* AIM OF THE TASK *
Retype the line where "Instruction: Remove the DRAW_USE_LLVM entry" appears and each line that follows it down to the last line of the records below. Leave the pictures out.

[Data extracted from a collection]
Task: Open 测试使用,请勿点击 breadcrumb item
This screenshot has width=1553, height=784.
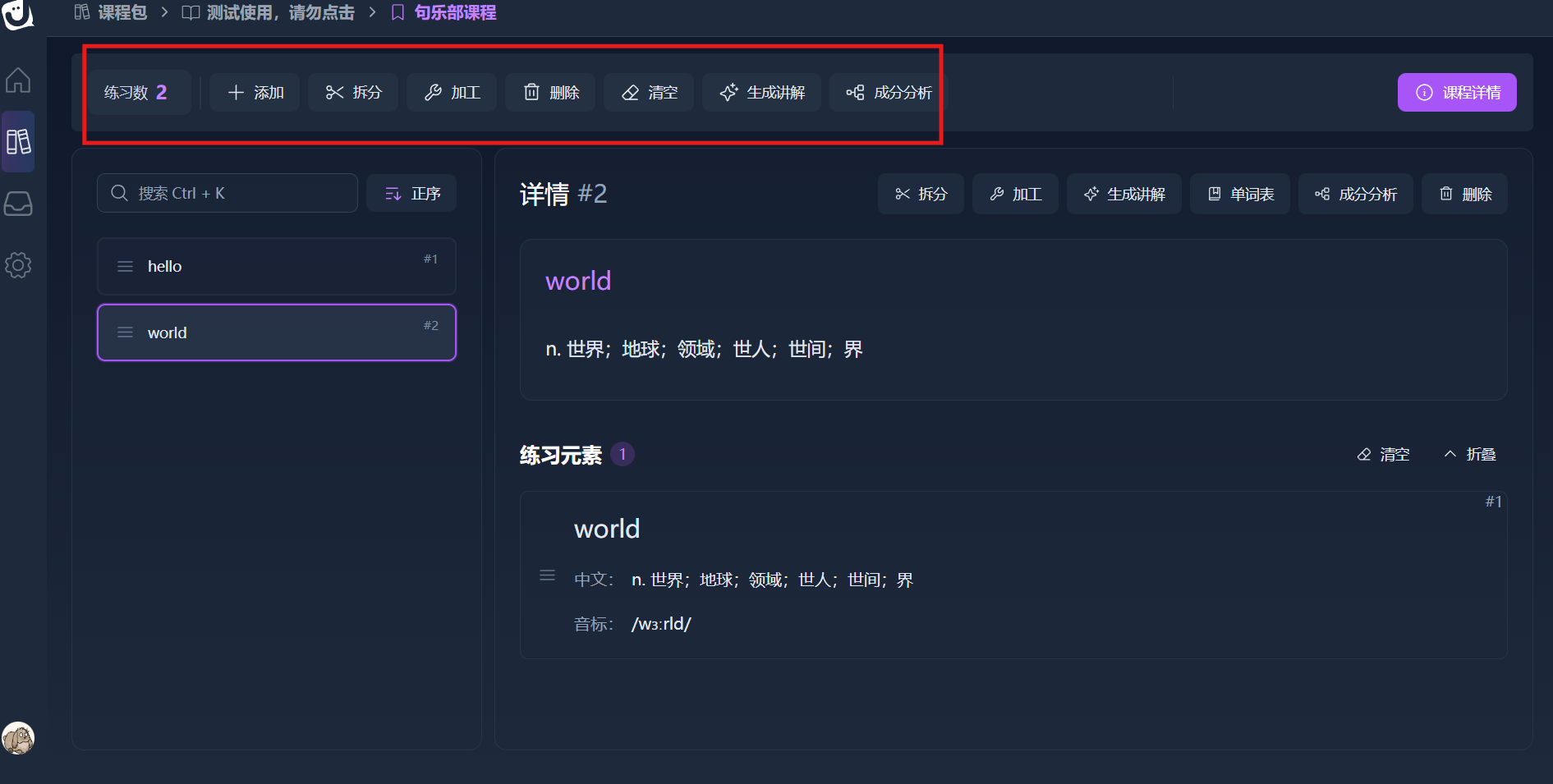Action: (269, 13)
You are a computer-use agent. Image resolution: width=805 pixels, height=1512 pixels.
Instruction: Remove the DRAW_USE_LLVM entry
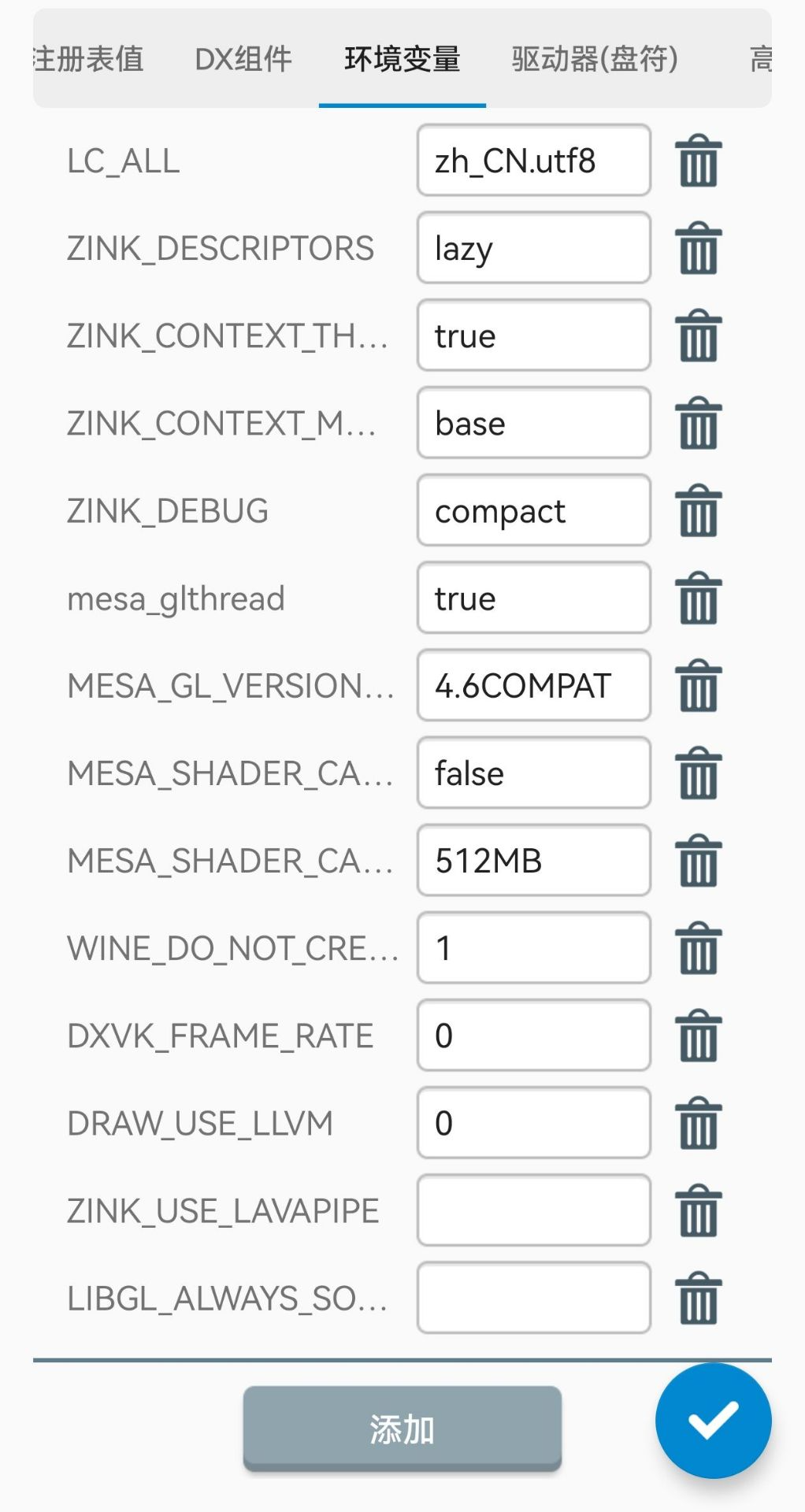click(698, 1123)
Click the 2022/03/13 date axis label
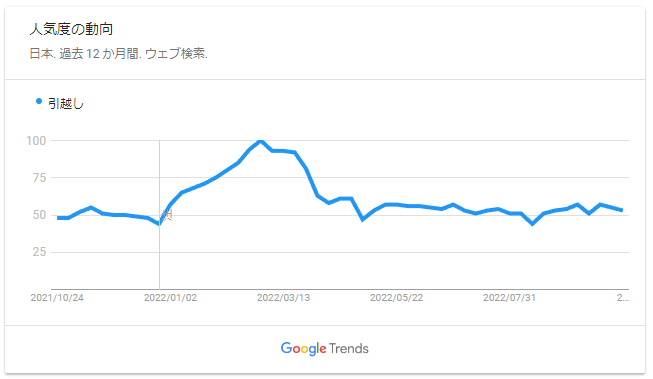653x379 pixels. [x=284, y=298]
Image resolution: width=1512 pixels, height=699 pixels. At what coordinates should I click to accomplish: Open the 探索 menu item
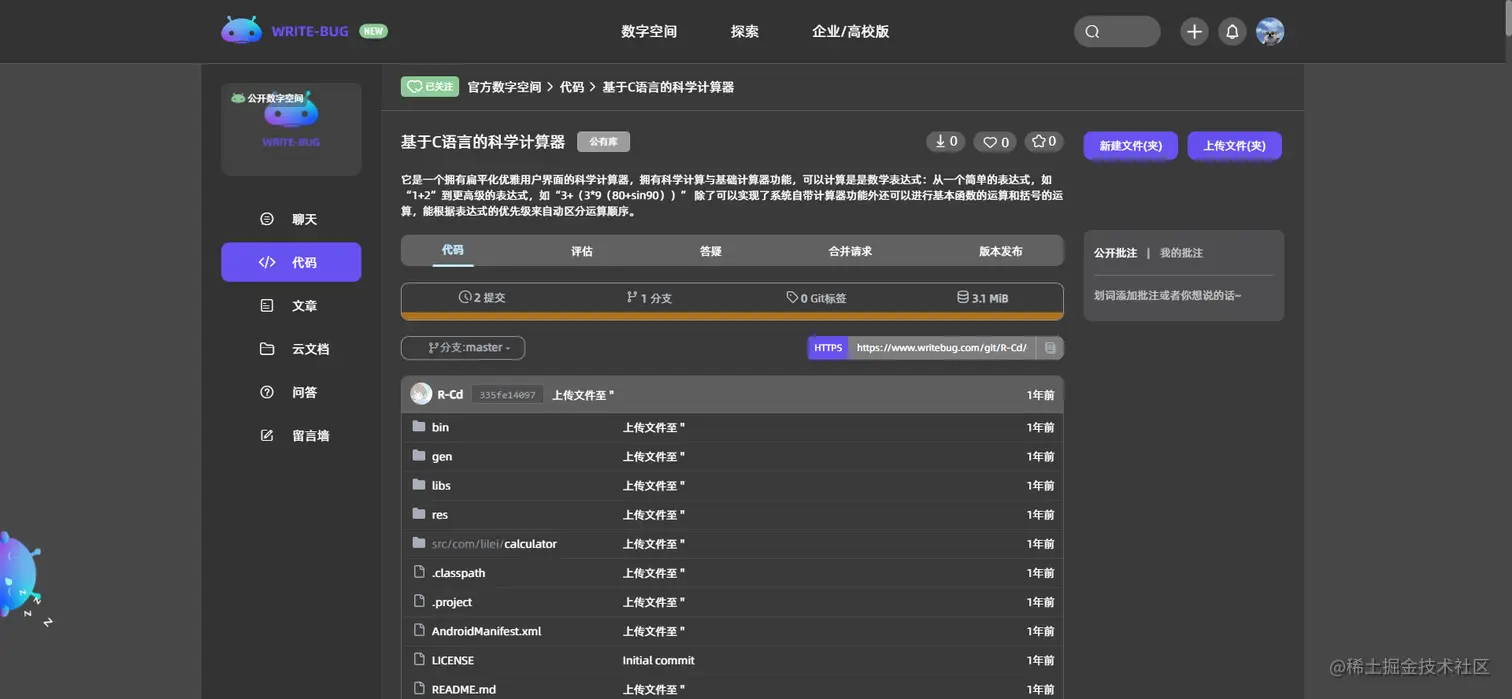click(744, 31)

* PROBLEM SOLUTION *
Instruction: Remove the DRAW_USE_LLVM entry
click(698, 1123)
Click the 2022/03/13 date axis label
653x379 pixels. [x=284, y=298]
Image resolution: width=1512 pixels, height=699 pixels. At what coordinates should I click to accomplish: Open the 探索 menu item
click(744, 31)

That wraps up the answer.